As is probably evident, I’m with the skeptical 45% in that CBS poll. A ghost, which is to say a personality without the physical person, strikes me as akin to horsepower without the engine; you need the mechanism to get the effect. I find arguments to the contrary (or for “alternative” mechanisms) unconvincing, to put it gently. Nonetheless, I do understand how people can have experiences they interpret as paranormal. Here is my ghost story: three days after my sister Sharon died in 1995, the phone by my bed rang in the middle of the night. It was Sharon on the line. The call felt as vivid and real as the one I just received a few minutes ago from The Star-Ledger offering me a deal on weekday home delivery, and it continued to feel like a real memory the next day. I have no doubt that it was a vivid dream and that a camera would have shown me snoring away all night, but the point is that it seemed real. (Yes, I’ve had a couple other vivid dreams; I remember clearly getting up to let the cat out in the middle of the night on one occasion, for example, and yet found him asleep on the bed in the morning – no cat doors or open windows.) Someone with more of a predisposition toward the paranormal than I have might be inclined to interpret that phone call differently. So, too, the breezes, creaks, and shadows in all houses. My own home has an amazing repertoire of thumps and groans. I always tell guests not to worry. “It’s just the troll in the basement,” I tell them, “and he is chained securely.”

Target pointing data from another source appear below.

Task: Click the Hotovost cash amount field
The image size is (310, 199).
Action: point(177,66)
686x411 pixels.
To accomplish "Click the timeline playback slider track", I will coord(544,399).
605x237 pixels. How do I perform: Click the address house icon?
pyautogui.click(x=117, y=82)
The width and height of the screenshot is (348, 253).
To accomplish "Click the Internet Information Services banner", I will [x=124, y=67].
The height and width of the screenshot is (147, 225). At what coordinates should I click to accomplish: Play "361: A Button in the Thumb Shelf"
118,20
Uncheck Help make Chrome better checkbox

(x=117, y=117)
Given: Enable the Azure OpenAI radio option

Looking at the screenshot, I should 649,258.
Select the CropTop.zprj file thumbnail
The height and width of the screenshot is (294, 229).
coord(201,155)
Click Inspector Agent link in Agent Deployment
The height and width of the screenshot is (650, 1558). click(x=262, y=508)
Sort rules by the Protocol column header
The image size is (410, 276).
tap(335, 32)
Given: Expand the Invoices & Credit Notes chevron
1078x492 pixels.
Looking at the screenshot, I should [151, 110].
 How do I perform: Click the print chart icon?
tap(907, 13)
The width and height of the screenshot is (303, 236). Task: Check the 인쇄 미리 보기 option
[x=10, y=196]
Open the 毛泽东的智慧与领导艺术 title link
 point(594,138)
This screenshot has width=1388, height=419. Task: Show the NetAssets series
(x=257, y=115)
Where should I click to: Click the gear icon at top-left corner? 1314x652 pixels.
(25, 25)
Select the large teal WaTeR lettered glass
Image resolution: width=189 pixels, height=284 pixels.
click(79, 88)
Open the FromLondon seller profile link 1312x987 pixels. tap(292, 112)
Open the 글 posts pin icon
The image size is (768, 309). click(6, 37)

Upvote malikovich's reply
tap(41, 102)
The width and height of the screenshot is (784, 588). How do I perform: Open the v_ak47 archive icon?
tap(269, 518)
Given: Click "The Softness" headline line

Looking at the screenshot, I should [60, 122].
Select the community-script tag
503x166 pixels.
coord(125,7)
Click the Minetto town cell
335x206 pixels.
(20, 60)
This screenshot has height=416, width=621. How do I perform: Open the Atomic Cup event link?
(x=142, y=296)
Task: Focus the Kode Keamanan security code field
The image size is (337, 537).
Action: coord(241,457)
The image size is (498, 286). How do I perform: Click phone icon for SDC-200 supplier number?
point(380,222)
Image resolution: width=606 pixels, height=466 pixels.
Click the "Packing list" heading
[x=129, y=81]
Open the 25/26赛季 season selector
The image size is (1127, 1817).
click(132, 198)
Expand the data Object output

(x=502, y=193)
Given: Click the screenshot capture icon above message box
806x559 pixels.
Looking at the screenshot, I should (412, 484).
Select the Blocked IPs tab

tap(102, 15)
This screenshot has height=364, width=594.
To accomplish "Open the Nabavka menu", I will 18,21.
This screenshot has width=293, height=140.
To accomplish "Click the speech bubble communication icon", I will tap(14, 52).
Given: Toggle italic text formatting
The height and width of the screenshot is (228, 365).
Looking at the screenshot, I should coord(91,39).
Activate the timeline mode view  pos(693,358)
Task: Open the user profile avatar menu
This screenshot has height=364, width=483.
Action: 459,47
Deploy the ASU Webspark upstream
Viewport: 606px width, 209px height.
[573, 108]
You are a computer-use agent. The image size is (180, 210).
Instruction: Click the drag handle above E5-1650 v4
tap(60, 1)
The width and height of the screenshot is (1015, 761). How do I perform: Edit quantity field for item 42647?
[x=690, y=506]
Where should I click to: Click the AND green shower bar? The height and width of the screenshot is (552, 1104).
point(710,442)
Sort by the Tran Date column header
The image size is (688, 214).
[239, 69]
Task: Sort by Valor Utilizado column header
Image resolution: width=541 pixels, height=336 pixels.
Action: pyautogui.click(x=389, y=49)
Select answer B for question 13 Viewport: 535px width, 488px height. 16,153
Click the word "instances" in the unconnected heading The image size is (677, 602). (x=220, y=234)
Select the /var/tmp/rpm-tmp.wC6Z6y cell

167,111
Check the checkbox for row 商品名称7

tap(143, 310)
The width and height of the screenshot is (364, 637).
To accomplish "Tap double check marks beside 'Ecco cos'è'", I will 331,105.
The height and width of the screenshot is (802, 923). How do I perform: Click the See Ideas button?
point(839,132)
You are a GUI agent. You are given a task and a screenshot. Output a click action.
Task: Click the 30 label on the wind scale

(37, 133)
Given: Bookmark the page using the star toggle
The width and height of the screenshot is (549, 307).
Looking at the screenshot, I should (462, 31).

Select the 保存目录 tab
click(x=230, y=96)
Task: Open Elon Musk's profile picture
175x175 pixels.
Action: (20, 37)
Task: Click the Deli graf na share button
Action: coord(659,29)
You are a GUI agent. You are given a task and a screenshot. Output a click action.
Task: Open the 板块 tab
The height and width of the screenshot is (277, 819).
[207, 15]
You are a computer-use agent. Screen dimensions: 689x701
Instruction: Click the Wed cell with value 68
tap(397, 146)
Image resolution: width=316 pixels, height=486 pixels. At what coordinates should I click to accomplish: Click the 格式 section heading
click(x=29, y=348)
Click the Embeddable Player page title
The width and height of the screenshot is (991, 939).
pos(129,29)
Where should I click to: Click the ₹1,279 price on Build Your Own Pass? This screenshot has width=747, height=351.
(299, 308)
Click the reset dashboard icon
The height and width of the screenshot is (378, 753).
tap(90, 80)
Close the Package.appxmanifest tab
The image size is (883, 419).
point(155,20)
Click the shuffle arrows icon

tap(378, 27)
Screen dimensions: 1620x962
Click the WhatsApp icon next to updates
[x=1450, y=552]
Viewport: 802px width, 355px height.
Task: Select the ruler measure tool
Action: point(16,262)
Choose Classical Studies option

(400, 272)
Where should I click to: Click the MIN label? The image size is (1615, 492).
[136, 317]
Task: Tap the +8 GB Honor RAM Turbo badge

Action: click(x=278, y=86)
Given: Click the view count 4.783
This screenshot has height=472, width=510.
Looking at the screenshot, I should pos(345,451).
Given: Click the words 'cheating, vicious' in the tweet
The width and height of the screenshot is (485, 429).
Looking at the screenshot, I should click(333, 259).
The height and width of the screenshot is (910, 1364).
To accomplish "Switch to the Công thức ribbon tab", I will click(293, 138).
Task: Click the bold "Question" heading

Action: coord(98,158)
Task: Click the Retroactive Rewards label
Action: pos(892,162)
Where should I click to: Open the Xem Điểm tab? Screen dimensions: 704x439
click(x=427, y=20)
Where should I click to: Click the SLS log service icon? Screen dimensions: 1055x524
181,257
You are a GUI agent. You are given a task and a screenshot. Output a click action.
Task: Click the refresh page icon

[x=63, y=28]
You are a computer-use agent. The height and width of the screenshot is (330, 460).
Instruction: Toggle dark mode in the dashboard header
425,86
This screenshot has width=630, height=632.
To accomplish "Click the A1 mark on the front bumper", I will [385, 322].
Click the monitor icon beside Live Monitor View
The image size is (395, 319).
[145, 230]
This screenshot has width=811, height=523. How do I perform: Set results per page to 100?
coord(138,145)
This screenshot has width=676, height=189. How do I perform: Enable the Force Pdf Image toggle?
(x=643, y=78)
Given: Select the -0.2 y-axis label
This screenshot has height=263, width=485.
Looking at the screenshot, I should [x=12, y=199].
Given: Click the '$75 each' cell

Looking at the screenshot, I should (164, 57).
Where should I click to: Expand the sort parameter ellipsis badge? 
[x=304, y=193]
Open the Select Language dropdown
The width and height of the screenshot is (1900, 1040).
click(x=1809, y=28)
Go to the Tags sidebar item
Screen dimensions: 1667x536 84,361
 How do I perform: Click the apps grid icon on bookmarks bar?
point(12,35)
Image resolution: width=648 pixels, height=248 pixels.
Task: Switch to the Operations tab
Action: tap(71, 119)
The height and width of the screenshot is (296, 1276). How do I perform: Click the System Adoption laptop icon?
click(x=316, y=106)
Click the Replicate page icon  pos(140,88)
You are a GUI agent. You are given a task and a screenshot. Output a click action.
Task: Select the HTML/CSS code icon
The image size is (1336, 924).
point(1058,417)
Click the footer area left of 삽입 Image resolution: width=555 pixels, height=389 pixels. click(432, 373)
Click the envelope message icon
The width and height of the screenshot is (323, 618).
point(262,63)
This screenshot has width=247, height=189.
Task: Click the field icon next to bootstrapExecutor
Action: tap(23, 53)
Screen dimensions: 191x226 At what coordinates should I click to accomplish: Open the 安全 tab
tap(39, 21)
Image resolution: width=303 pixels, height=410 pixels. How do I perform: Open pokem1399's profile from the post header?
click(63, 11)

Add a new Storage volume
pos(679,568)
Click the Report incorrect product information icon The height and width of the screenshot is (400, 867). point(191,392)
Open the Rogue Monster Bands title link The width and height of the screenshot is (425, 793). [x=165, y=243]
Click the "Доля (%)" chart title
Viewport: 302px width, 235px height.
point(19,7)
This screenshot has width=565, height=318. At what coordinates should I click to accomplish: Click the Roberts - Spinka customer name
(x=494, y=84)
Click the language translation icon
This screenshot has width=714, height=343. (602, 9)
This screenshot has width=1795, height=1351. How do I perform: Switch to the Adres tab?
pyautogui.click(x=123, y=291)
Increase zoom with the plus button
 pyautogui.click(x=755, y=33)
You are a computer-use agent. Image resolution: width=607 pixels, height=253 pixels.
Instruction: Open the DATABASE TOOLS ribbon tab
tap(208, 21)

I think the reason for credulity in this matter can be found in the poll number saying 78% believe in an afterlife. It is also in the follow-up question: “Will science ever prove if an afterlife exists?” 87% say no. We all have a tendency to believe what we like to believe, at least to the extent we can bend the facts to fit our wishes. (Most of us have limits to our ability to bend them, and so we can change our minds, however reluctantly; a few people seem to have no limits, though.) Survival as a ghost may not be the finest prospect, but it is survival. So, however frightening, the presence of ghosts is also, in an odd way, comforting; their existence is something in which we would like to believe.

Well, maybe not always. After all, there is no troll in my basement, but I think most of my guests prefer that explanation to, “It’s my household ghost.” If CBS is right, 55% wouldn’t rule out that possibility. As it is, more than one grown man has admitted to unease going down there alone.

If Cary Grant and Constance Bennet Were in the Basement, I Wouldn’t Be Able to Keep Guests Out of It.